What is your nationality?
I am … / My nationality is …
More than one nationality
I am … and … / I have … nationalities, they are … and …
This question is not asked as much, but it is possible for you to hear this in an English conversation.
Where do you live/reside? / Where are you living/residing?
I live in …
You will learn more if you have a sincere interest in the conversation. To help this, think about what you want to know about the person you are talking to, or what they might want to talk about.
What do you like to do? / What are your hobbies?
I like surfing / I like to surf
I enjoy … / I love … / My favourite activities include …
It is polite to ask someone the same question back to them, for example…
What do you like to do?
I like painting, and I love to watch movies, and you?
Me too! I love painting.
A real exchange or conversation is when there is speaking from both sides, showing interest through back and forth questions. Therefore, it is important to know how to feel confident speaking from both sides of questions and answers.

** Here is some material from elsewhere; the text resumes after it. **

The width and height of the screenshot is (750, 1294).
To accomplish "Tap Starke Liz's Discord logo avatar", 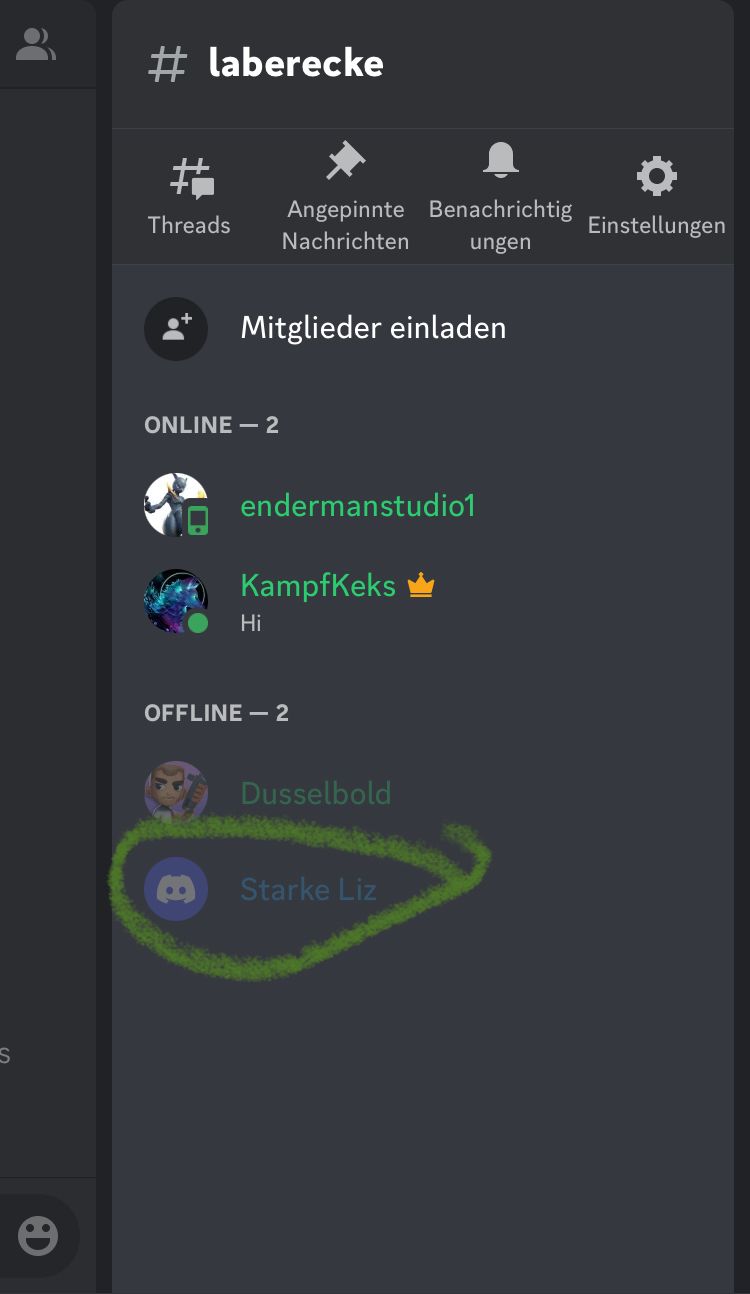I will [176, 889].
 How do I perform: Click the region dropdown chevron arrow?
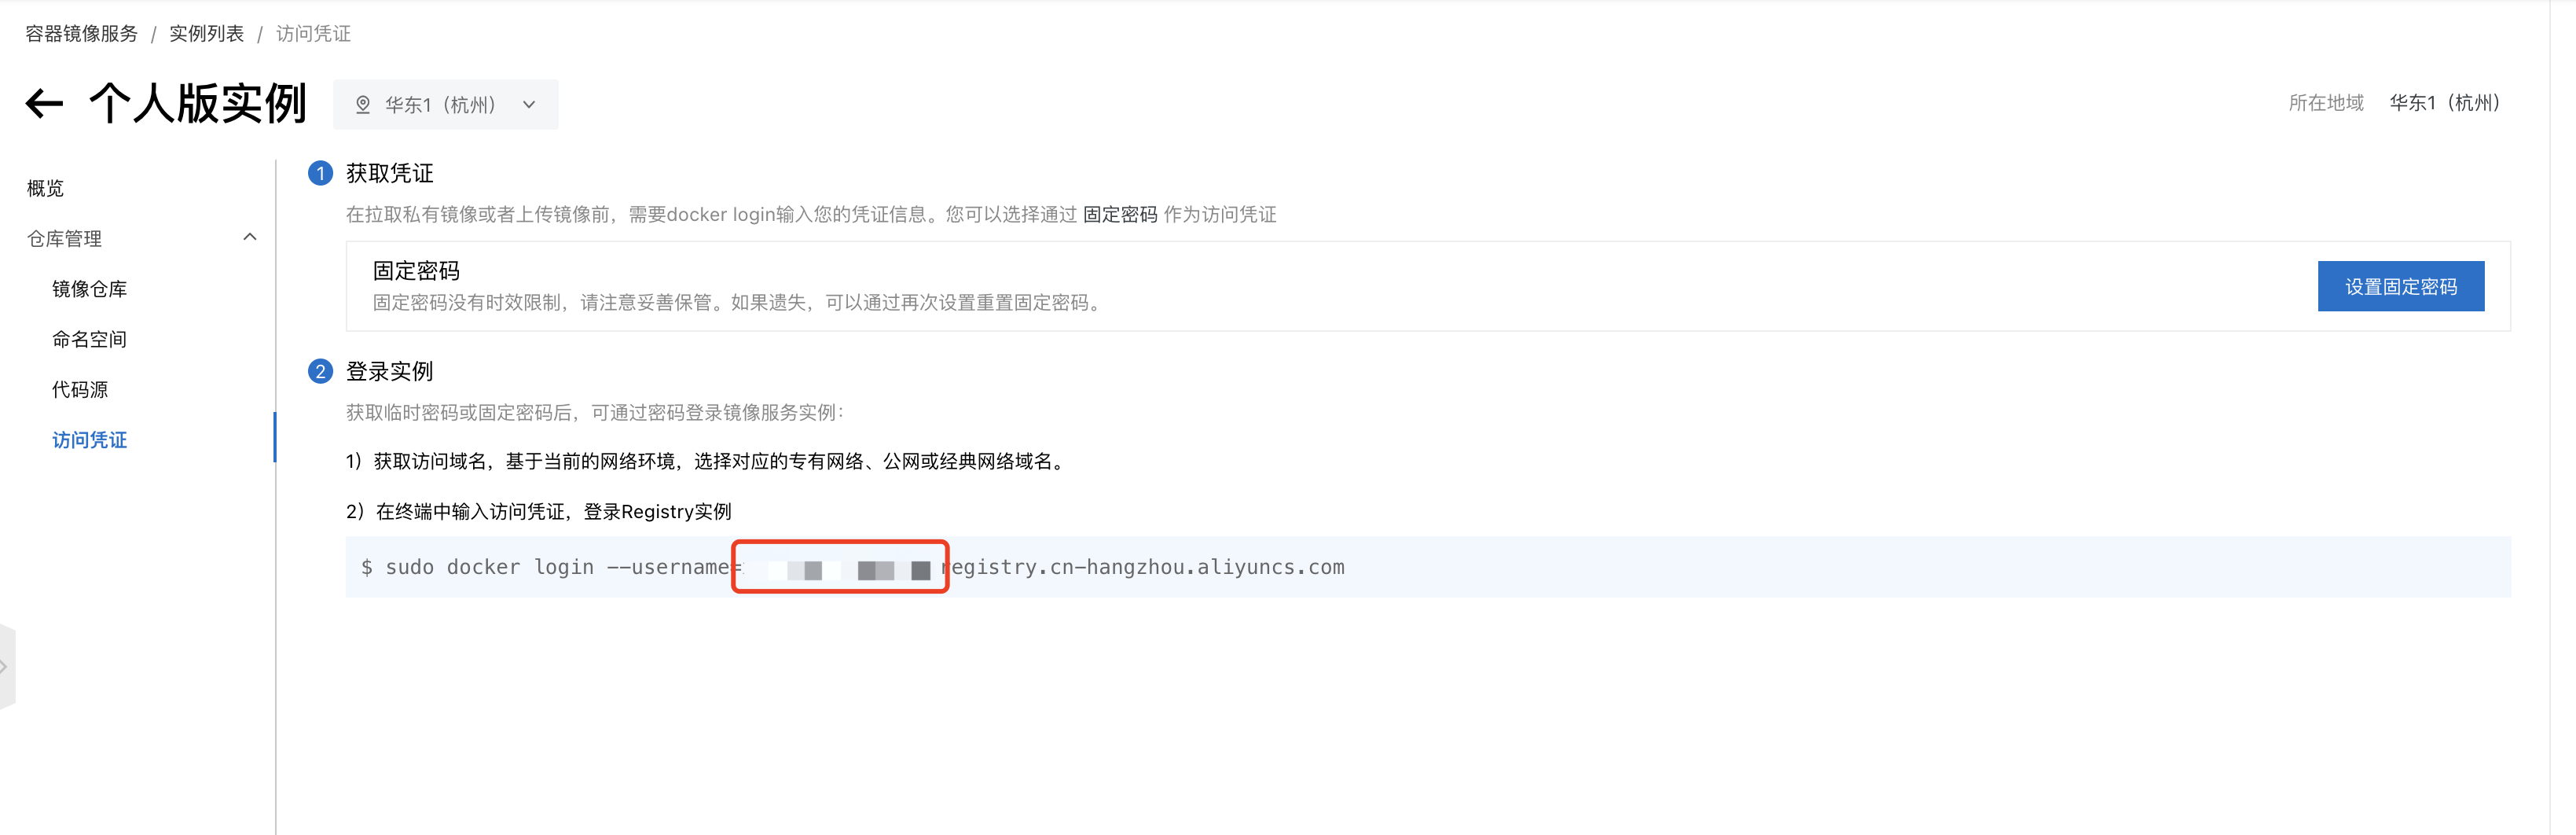pyautogui.click(x=529, y=105)
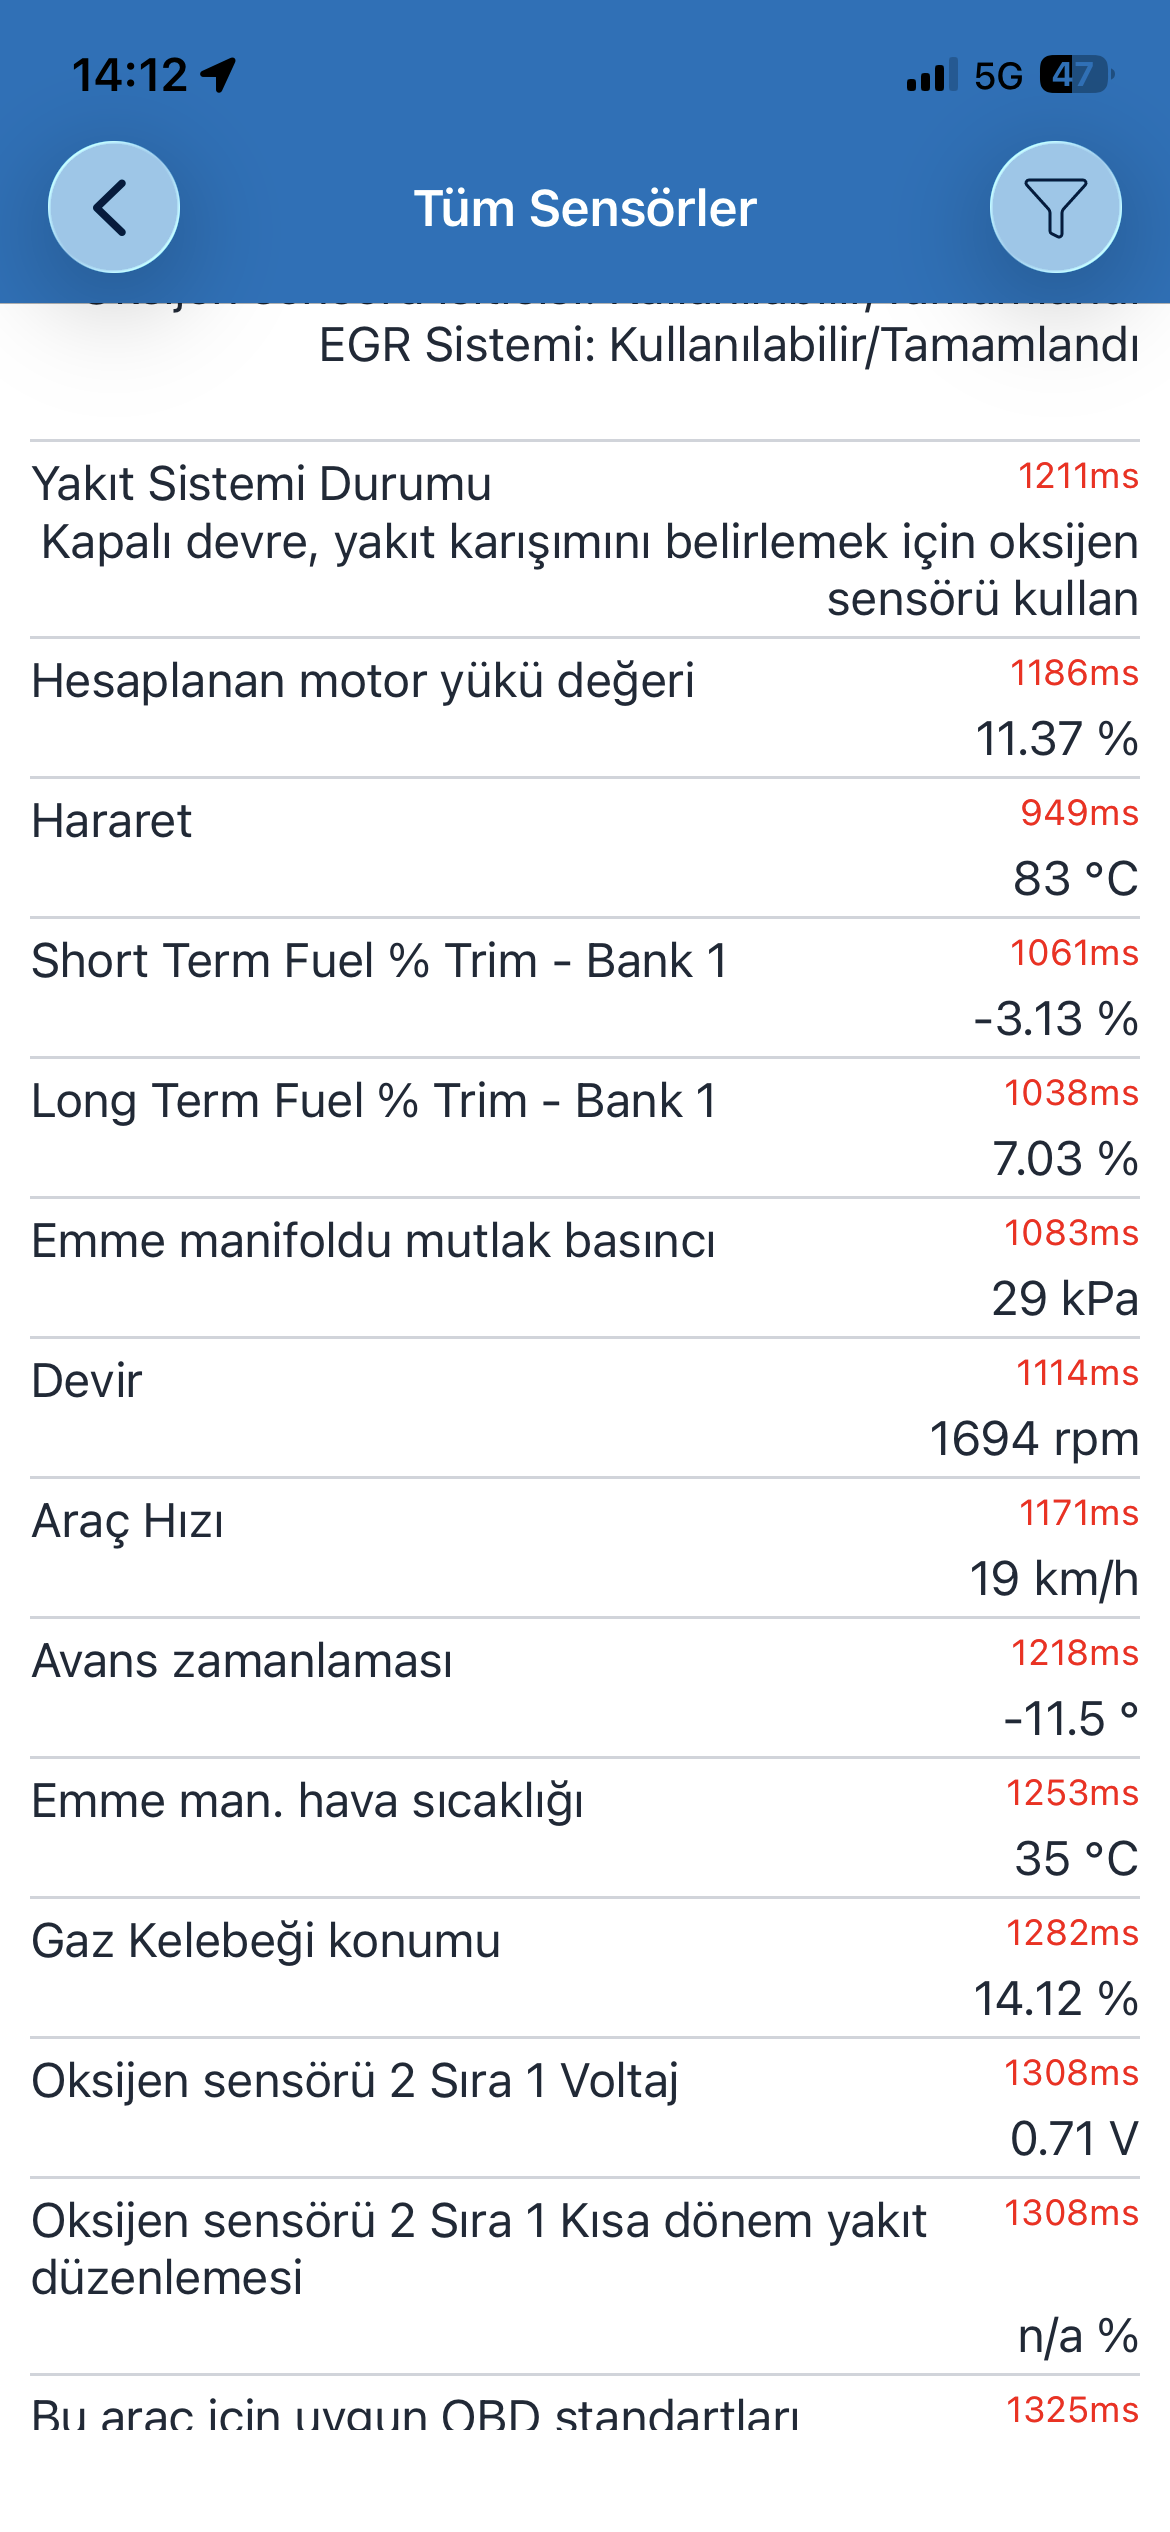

If possible, try to relate to the person to whom you are talking, let them know if you have something in common or a similar experience.
Where? What? Why? When? How? Who?
These are open question words, giving the person you are speaking with the opportunity to provide more information about themselves. Usually followed by the verb ‘to be’ or ‘to do’ and then the subject.
Where (question) is (verb) your (person) family (subject) from?
Alternatively, you can choose the format to be question, subject, verb, person.
What (question) country (subject) are (verb) your (person) family from?
Another option is to finish the question with a verb.
What sport do you like to play? Where do you like to walk?
It is beneficial to have a good understanding of sentence structure.
It’s important to recognise that you took the time to practice this and learn, if you have the motivation to make an effort, you will find you learn better.